**EXERCISE AIM**:
Go through the entries and copy every line that has the string "computer" in it.

**DATA FOR THE TASK**:
══════════

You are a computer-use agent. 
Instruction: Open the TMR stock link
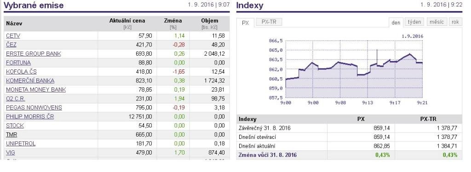coord(11,134)
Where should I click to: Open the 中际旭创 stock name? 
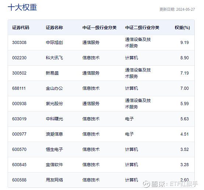point(54,42)
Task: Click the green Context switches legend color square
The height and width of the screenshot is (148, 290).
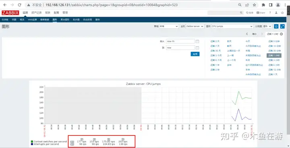Action: click(32, 142)
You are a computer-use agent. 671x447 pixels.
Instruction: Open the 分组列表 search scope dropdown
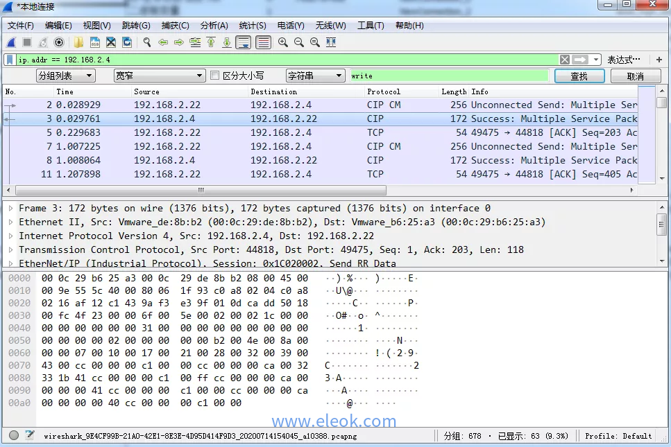click(66, 76)
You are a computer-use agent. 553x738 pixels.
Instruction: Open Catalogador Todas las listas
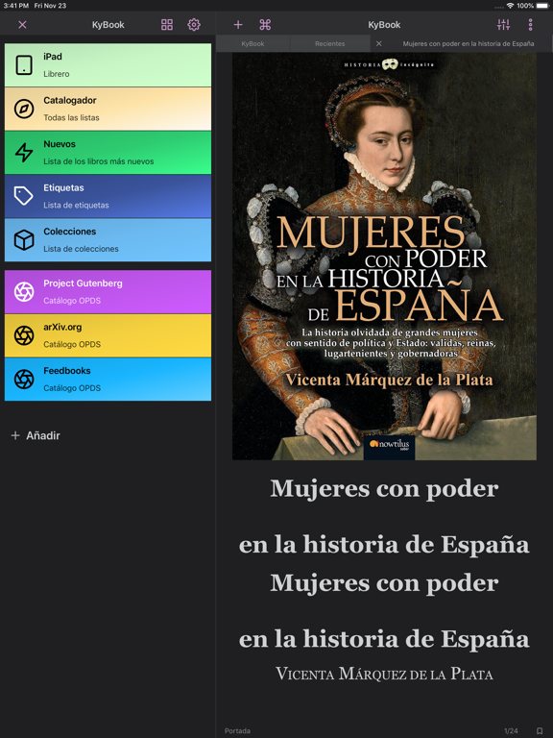click(x=108, y=109)
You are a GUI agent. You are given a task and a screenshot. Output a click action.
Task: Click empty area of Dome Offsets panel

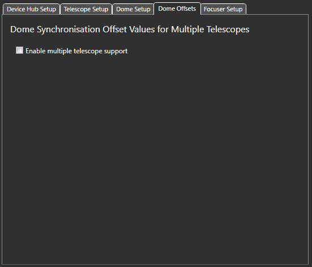click(155, 155)
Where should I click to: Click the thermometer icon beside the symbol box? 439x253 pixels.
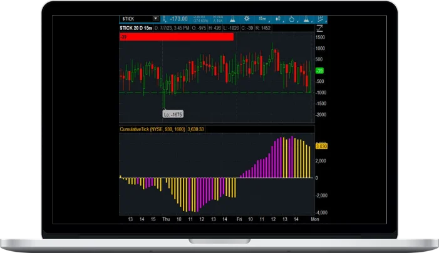(x=163, y=19)
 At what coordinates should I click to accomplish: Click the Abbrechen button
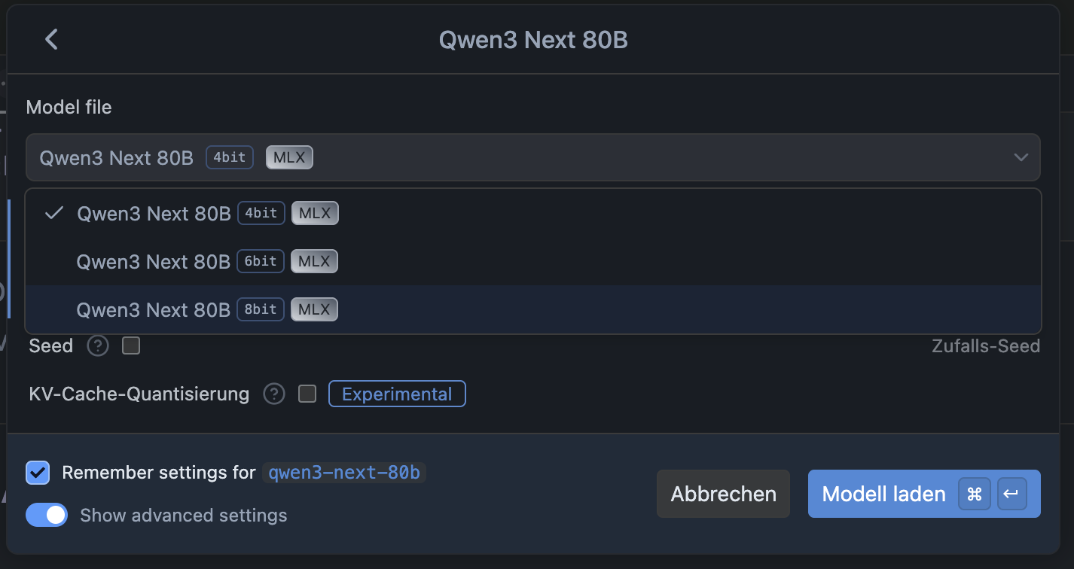click(x=723, y=494)
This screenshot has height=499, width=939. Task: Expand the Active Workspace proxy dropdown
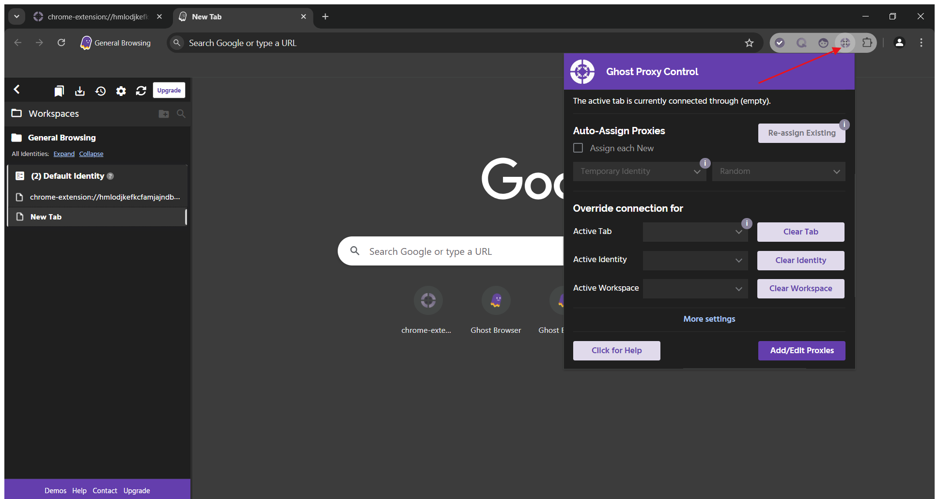(x=695, y=289)
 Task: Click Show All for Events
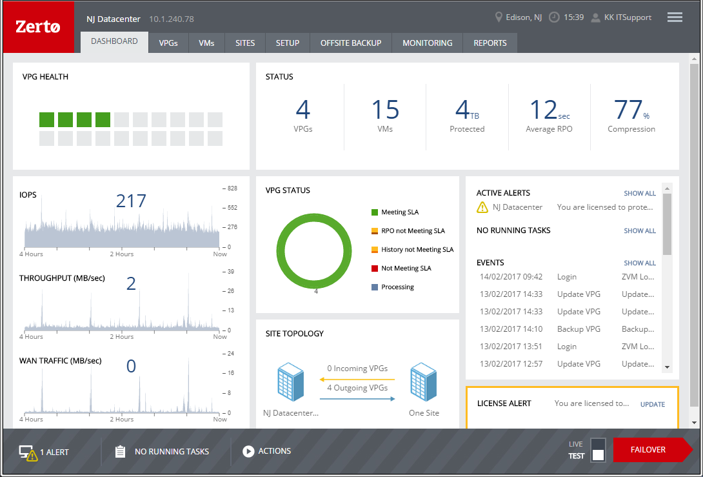(x=639, y=263)
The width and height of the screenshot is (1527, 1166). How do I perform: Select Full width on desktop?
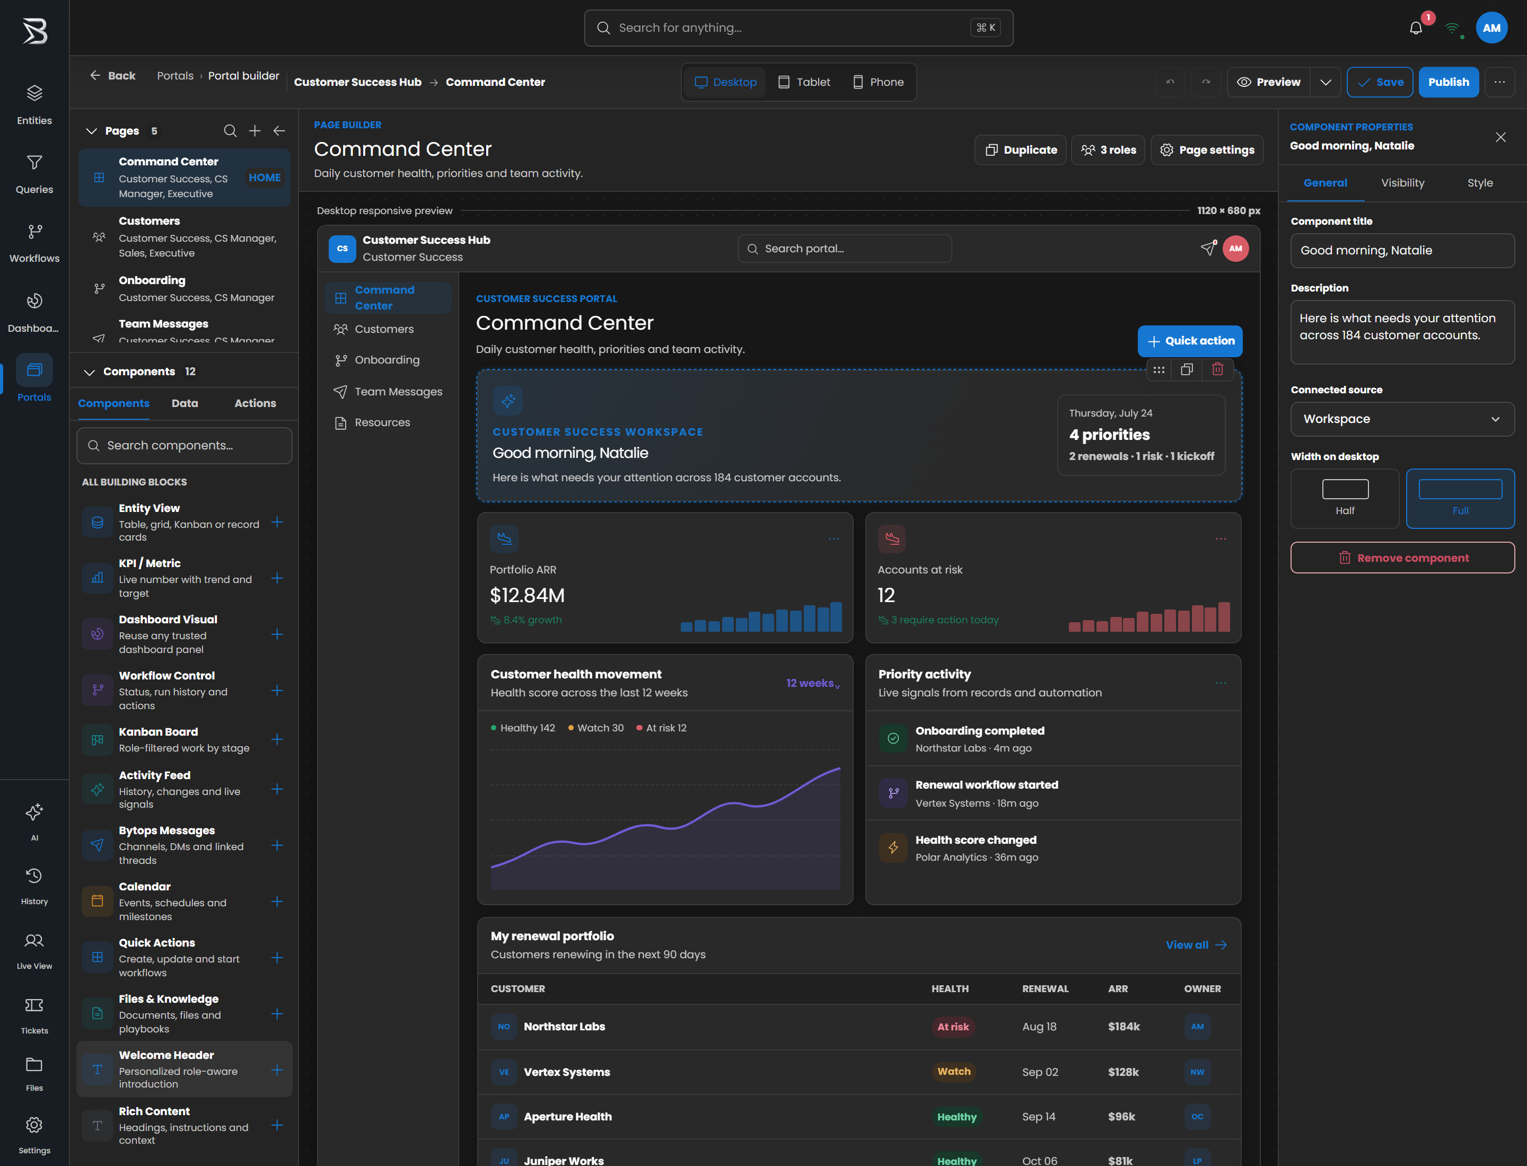[x=1460, y=498]
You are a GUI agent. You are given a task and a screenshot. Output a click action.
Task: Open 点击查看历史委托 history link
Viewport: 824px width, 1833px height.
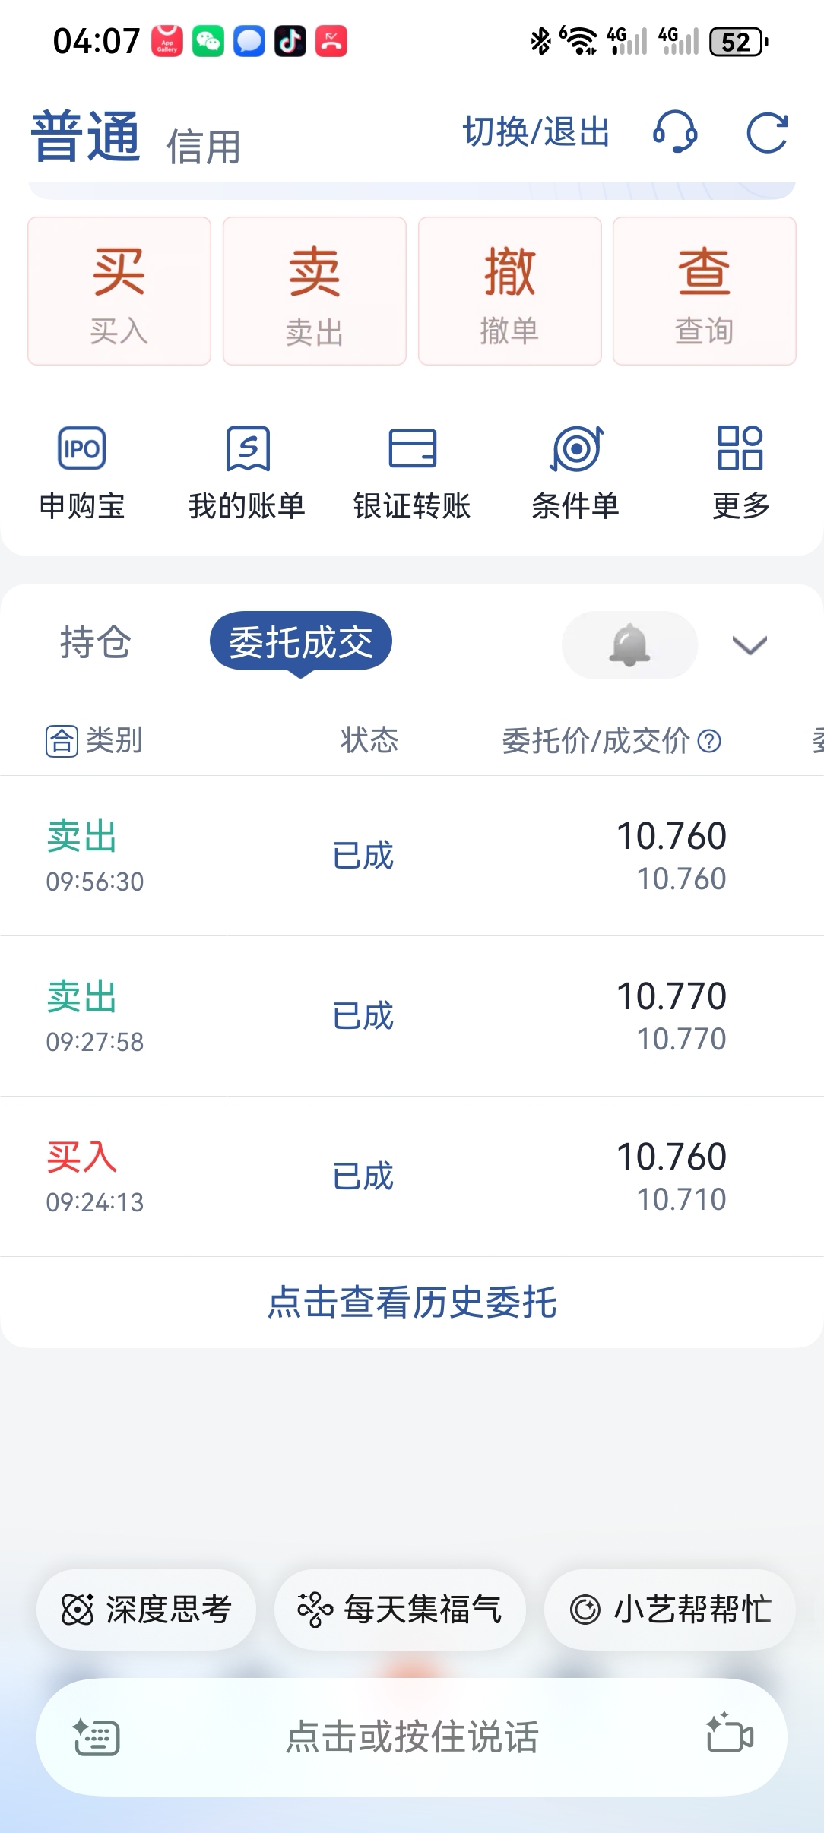pos(412,1303)
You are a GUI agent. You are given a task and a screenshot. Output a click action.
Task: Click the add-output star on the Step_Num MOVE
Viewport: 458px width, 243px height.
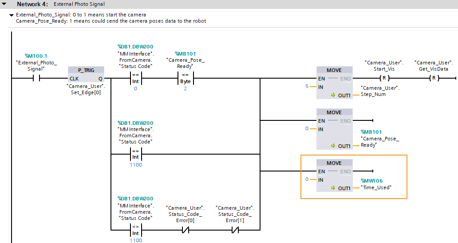pos(333,96)
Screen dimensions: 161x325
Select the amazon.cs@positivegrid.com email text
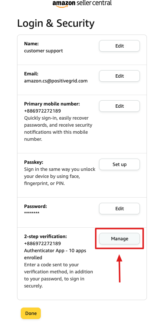(x=56, y=81)
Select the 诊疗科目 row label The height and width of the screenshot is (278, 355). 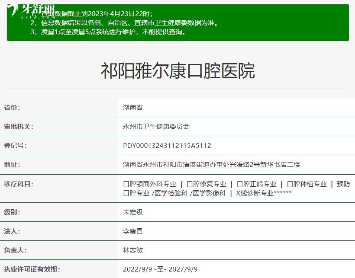tap(19, 184)
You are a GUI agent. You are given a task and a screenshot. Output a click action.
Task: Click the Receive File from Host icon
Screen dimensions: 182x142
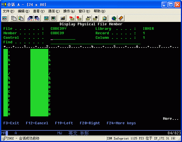pyautogui.click(x=37, y=18)
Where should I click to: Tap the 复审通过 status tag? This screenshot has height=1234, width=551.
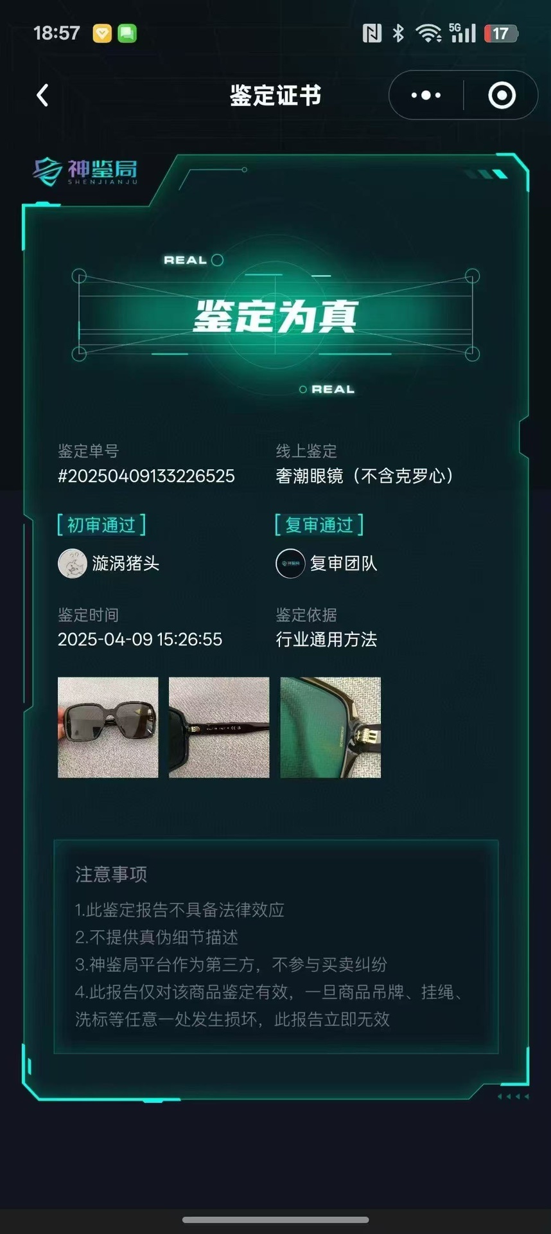[x=319, y=525]
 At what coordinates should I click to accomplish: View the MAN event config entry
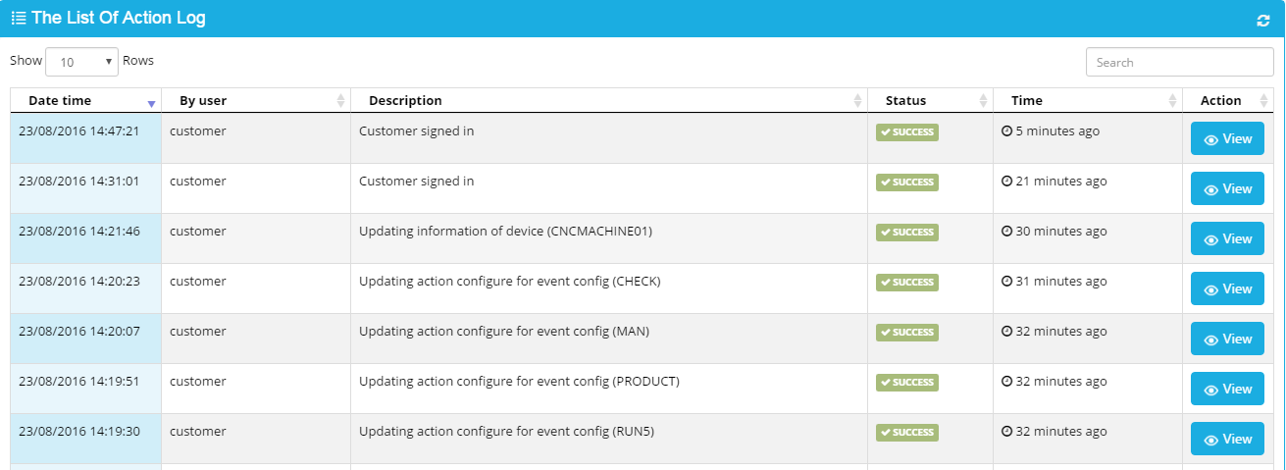click(1227, 339)
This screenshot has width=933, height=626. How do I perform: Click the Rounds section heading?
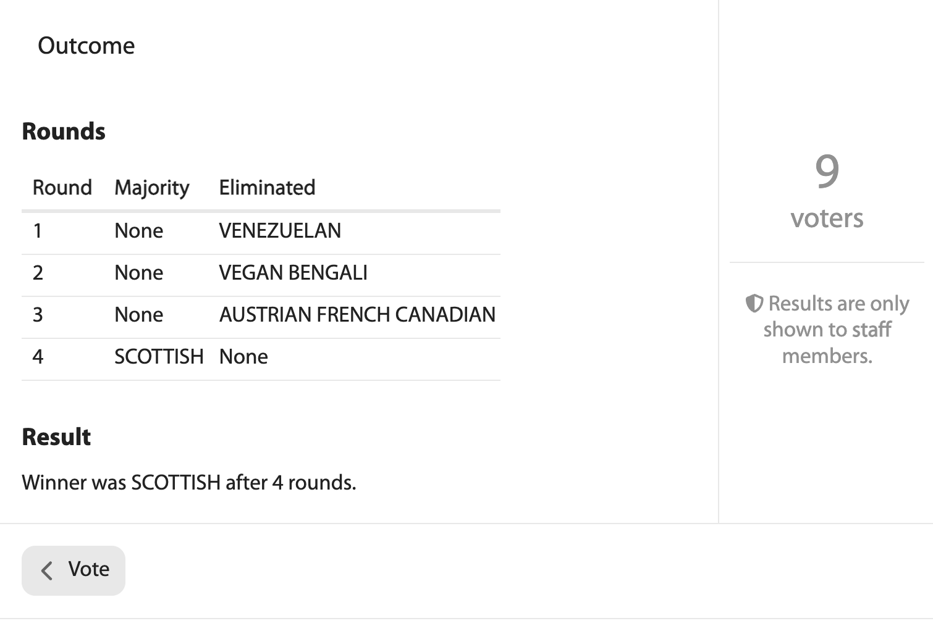[x=64, y=131]
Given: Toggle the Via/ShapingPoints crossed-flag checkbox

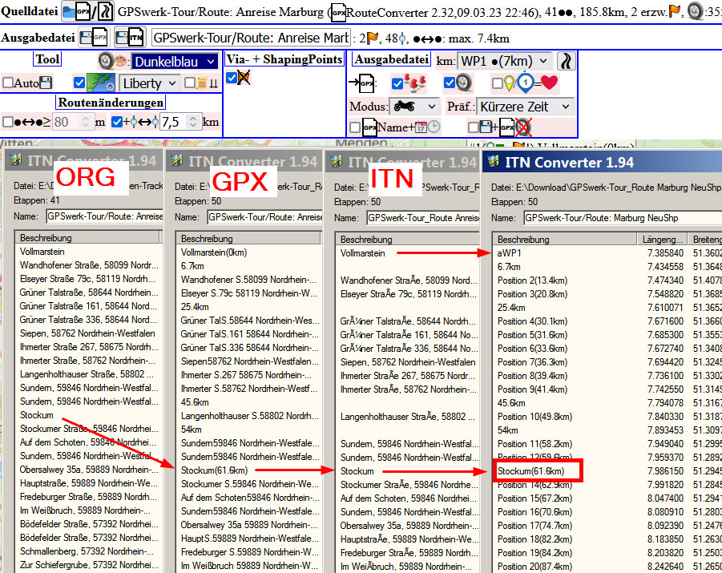Looking at the screenshot, I should [232, 78].
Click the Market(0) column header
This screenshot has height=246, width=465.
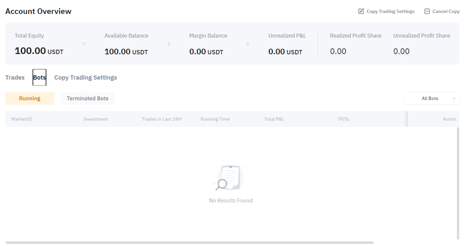pyautogui.click(x=22, y=119)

══════════

**ANSWER SECTION**:
You are a computer-use agent. 
You are a computer-use agent. 671x447 pixels.
You are a computer-use agent. 553x738 pixels.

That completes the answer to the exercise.